2. Bishops may impose conformity of conduct upon communicants, not upon members of the public.
Example: the Roman Catholic Church teaches that both contraception and abortion are offensive to God, because both are destructive of life. Does the hierarchy truly believe this? Or, is this merely a posture, intended merely to mouth doctrines, which the hierarchy knows cannot be imposed upon the faithful without driving the faithful away?
In the United States today the Catholic Church does not punish Catholic men or women who practice contraception. Nor does the Catholic Church punish women who obtain abortions, and certainly not the men or other family members of such women, who may be said to cooperate with these women as procurers of abortions. Nor does the Church insist that affluent Catholic women open their accounts as proof that they have not – ever – sought an abortion. Yet the church advocates that the accounts of non-governmental organizations be open to state inspectors as proof that no woman, poor and non-Catholic as she may be, has received obstetrical services that are legal but fly in the face of Catholic doctrine.
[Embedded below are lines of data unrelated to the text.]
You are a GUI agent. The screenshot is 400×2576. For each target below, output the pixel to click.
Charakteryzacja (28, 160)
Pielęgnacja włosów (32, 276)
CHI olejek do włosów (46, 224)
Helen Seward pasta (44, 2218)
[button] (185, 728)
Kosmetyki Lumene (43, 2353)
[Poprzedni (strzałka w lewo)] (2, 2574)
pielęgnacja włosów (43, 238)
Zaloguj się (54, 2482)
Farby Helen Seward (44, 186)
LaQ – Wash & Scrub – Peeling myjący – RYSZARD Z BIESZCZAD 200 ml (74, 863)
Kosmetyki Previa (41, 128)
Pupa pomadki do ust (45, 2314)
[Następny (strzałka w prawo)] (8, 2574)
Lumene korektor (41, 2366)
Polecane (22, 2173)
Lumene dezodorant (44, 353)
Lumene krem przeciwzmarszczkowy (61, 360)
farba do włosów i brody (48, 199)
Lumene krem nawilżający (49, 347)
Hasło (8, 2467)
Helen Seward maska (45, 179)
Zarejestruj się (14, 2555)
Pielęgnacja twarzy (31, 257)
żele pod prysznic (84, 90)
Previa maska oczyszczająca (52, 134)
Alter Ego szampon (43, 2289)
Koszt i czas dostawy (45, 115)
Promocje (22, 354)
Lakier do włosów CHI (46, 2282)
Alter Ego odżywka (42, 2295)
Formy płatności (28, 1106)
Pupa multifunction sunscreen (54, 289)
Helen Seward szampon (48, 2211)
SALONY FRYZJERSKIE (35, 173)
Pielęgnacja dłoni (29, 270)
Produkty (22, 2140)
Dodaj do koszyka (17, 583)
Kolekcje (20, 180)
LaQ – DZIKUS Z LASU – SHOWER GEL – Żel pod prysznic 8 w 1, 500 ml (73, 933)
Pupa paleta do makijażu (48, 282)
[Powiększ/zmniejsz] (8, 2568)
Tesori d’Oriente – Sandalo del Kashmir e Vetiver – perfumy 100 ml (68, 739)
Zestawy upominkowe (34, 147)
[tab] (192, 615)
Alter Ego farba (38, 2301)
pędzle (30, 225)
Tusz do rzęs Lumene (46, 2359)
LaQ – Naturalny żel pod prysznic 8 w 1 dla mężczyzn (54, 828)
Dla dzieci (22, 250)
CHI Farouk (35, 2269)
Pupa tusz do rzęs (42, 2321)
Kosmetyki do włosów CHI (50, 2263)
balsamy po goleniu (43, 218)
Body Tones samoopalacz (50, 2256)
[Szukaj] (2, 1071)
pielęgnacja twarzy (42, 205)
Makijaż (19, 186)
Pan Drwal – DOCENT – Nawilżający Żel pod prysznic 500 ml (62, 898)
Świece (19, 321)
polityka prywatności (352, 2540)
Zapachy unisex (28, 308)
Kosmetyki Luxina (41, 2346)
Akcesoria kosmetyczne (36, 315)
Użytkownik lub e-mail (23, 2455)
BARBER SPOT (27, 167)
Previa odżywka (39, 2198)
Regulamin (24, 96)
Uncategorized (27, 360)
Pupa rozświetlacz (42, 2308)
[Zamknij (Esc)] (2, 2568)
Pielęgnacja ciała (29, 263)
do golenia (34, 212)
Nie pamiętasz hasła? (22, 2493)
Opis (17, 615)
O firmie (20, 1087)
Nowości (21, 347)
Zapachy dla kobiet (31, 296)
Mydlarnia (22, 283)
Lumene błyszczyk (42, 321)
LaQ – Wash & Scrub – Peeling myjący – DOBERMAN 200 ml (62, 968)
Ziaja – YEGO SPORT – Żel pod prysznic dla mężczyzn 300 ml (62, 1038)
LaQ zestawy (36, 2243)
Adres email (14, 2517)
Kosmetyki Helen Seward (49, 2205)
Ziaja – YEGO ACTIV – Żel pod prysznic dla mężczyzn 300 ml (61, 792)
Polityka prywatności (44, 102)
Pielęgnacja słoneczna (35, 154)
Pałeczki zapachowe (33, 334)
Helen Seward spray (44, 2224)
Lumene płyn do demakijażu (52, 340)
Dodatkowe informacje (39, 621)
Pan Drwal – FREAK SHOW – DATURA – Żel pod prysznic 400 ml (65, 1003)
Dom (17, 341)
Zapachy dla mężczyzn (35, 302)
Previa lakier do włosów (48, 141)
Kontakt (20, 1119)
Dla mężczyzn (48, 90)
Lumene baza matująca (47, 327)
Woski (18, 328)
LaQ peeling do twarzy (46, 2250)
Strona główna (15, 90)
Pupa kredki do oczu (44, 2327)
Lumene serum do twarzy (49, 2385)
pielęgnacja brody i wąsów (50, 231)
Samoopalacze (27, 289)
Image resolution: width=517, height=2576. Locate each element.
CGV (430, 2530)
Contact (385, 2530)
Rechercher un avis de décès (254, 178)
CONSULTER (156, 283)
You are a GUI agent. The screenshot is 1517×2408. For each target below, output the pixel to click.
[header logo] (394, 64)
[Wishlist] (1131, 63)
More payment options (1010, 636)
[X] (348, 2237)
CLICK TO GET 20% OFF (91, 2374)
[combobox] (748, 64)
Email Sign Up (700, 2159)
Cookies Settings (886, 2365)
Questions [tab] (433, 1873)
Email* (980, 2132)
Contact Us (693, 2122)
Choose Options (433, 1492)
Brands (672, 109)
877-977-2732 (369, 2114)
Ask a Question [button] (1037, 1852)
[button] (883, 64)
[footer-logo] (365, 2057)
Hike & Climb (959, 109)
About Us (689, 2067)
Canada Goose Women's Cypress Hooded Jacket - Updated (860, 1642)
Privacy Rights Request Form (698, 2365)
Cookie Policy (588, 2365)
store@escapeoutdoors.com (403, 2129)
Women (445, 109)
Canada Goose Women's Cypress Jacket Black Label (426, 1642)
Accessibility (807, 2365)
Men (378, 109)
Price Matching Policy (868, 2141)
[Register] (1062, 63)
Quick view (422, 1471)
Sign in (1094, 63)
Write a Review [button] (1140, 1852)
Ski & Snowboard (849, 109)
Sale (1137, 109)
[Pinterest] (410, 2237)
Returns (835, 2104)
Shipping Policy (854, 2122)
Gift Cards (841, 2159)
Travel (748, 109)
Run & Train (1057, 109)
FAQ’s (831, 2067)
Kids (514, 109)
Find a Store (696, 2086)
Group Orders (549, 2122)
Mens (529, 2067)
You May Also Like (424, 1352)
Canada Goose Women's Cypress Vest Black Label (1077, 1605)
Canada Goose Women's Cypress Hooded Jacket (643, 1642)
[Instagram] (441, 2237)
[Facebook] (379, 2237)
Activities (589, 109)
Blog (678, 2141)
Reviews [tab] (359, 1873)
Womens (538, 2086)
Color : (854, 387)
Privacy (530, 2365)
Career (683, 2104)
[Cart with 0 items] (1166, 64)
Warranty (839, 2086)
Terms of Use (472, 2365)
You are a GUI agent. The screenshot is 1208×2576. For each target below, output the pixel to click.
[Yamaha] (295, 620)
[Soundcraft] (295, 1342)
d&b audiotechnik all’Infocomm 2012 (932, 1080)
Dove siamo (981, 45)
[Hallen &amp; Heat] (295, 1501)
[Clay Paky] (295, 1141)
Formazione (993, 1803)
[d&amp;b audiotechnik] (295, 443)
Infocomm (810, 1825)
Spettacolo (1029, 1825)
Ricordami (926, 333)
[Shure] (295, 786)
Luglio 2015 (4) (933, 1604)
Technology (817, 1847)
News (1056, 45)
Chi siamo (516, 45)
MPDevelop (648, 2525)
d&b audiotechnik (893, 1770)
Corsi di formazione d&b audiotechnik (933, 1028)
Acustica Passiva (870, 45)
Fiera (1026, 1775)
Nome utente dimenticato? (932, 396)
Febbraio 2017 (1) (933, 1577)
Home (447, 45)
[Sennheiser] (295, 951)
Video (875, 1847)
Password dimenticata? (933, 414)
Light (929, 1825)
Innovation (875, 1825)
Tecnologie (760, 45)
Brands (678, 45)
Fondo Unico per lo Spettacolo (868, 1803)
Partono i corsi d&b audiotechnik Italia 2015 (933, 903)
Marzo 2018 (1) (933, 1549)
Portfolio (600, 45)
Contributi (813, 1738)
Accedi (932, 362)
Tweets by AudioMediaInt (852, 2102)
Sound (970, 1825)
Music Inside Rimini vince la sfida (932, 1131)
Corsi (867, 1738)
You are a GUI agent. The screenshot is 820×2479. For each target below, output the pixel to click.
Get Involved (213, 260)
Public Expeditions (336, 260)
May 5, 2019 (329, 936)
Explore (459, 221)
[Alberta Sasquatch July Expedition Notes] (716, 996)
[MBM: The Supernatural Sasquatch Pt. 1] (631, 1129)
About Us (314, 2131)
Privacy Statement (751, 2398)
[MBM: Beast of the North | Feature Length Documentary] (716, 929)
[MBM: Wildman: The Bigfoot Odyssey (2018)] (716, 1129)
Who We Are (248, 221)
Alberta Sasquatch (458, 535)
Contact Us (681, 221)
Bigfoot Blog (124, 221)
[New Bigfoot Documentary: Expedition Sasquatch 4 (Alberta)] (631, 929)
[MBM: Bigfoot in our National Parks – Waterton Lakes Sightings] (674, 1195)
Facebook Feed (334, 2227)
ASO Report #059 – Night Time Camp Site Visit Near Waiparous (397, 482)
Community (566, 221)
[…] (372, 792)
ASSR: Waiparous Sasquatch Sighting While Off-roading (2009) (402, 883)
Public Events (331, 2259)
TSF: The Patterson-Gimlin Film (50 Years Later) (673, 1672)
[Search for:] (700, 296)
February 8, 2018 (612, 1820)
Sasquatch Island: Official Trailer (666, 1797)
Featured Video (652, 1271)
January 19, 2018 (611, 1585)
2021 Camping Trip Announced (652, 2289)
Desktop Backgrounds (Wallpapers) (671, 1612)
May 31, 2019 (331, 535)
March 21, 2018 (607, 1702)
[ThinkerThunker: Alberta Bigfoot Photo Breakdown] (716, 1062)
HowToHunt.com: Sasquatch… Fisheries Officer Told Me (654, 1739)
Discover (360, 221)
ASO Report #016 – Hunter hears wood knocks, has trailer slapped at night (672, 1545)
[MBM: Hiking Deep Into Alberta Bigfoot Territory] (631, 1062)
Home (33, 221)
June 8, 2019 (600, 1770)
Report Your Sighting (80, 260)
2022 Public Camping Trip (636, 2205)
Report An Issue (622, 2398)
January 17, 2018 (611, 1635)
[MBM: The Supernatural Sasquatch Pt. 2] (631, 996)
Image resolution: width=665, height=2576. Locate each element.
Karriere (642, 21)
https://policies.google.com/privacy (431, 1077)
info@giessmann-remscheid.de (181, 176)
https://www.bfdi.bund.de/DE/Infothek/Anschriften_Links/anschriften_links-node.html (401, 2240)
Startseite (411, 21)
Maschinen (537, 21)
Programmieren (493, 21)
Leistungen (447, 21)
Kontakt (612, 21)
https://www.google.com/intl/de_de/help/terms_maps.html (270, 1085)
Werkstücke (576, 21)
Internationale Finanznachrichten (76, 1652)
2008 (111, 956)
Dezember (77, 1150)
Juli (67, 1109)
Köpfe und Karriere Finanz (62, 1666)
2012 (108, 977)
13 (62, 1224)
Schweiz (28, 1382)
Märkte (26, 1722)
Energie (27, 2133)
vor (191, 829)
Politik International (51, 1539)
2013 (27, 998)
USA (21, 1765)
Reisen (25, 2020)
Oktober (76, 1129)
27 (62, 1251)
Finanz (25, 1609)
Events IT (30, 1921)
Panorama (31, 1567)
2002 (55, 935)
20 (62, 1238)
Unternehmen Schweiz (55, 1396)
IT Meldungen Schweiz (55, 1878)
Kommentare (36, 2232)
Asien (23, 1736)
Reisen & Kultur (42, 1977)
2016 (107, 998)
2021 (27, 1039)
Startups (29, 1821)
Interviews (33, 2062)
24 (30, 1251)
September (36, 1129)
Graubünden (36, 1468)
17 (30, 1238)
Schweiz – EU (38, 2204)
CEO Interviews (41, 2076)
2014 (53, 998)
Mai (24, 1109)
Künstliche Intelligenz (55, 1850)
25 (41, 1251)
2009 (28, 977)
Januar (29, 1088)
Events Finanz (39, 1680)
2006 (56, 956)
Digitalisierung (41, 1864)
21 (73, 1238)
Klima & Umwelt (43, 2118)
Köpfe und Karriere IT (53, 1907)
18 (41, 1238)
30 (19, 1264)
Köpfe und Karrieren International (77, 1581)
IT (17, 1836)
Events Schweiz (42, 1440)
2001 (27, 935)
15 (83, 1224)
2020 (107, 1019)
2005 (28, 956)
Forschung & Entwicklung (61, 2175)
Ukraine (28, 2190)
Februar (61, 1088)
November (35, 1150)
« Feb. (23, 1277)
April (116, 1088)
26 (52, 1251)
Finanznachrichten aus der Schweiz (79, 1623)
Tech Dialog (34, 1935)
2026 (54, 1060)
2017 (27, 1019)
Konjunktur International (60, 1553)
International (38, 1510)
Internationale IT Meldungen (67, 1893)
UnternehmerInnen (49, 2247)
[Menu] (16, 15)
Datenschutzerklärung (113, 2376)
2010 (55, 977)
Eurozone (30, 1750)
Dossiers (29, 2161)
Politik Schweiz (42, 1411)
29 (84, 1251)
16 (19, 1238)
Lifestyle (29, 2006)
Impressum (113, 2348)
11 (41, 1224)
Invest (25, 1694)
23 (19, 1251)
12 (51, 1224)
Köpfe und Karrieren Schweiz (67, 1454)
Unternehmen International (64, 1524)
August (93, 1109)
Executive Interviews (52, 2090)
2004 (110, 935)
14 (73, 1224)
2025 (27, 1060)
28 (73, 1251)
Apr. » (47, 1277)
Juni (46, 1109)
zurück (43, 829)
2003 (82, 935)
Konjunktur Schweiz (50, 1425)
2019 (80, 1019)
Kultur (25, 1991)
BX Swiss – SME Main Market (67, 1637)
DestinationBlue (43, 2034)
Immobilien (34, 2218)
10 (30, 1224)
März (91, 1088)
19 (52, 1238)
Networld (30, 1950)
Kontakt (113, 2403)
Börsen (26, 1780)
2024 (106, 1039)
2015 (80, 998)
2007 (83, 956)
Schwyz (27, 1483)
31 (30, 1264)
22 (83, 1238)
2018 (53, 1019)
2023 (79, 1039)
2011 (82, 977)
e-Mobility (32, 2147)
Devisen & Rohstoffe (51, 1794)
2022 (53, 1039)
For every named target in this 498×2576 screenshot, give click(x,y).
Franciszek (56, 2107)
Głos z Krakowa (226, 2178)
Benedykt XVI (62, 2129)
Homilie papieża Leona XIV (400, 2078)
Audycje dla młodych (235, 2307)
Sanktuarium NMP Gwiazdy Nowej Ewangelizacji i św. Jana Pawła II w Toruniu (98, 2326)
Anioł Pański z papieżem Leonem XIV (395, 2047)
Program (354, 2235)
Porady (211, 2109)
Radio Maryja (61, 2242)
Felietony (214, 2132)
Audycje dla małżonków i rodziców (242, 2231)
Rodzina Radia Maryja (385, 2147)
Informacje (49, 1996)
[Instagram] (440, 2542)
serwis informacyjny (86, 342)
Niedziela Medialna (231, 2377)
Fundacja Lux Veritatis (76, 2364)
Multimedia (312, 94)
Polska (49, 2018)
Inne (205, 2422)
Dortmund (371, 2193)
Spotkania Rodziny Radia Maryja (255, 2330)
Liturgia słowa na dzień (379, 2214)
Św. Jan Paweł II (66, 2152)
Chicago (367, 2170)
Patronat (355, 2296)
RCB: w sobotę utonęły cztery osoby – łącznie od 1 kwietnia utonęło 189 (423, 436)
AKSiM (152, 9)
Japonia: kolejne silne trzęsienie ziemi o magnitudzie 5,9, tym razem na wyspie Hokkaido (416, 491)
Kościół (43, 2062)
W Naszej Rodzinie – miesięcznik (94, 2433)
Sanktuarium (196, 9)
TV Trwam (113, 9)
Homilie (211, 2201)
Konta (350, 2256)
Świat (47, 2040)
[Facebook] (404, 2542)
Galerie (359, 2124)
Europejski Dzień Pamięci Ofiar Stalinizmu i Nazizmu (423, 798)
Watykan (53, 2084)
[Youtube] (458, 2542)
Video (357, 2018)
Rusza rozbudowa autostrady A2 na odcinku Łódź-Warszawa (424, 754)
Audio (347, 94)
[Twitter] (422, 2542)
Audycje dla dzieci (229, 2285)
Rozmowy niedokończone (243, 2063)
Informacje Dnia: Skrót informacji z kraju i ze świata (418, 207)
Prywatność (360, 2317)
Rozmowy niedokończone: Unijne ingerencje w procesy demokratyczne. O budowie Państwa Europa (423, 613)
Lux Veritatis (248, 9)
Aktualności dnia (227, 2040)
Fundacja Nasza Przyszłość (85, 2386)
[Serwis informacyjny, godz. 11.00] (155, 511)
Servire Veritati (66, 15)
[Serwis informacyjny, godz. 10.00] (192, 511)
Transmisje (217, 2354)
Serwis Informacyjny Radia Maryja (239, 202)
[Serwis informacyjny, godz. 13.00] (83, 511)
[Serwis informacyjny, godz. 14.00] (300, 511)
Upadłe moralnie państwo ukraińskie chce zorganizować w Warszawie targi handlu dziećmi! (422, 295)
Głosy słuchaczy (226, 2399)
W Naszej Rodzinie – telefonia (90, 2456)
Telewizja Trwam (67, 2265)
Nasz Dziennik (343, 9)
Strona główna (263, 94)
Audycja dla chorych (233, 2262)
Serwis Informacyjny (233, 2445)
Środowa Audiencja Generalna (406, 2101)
Instead of practicing straightforward adherence to its doctrines by its communicants, the Church mobilizes the right wing of its communicants (not the majority of communicants, by any means) to reach for political levers so as to impose restrictions on poor non-Catholic women – women who have not signed up to live in obedience to doctrines articulated for them by a Catholic bishop.
The Catholic Vision, encompassing as it does the whole of reality and beyond, may well be the sublimest of all visions to communicants. It is not sublime to non-communicants. It is an imposition.
3. The public face of the hierarchy must be shown to the poor, the neglected, the deprived, those with little hope, but for concrete kindnesses offered to them.
In Mexico, women who suffer miscarriages are prosecuted and imprisoned for years as procurers of abortion. The Vatican and the hierarchy of the US have yet to denounce this inhumane cruelty – and will never do so, because the Mexican hierarchy is in fact part of the global hierarchy whose single rule is obedience to itself.
The U.S. hierarchy does credibly well when it smiles upon the immigrant, the stranger, the sojourner, who often appear in our society as “undocumented” or as “illegal” persons.
The hierarchy does credibly less well when it smiles upon the wealthy, the powerful, the influential and lobbies the prosecutor to punish the non-communicant for failing to act in conformity with Catholic dogma.
The hierarchy loses its credibility altogether when it mobilizes the resources of the unconsulted faithful and with their resources, applauds politicians and judges who undermine the dignity of women by seeking to deprive them of legal obstetrical and gynecological care. Attempts by the hierarchy to transform medical procedures into criminal activity is offensive to human dignity. The offense to dignity is transformed into hypocrisy, when the hierarchy seeks not to conform the conduct of communicants to its dictates but seeks to apply is dictates to non-communicant members of the public.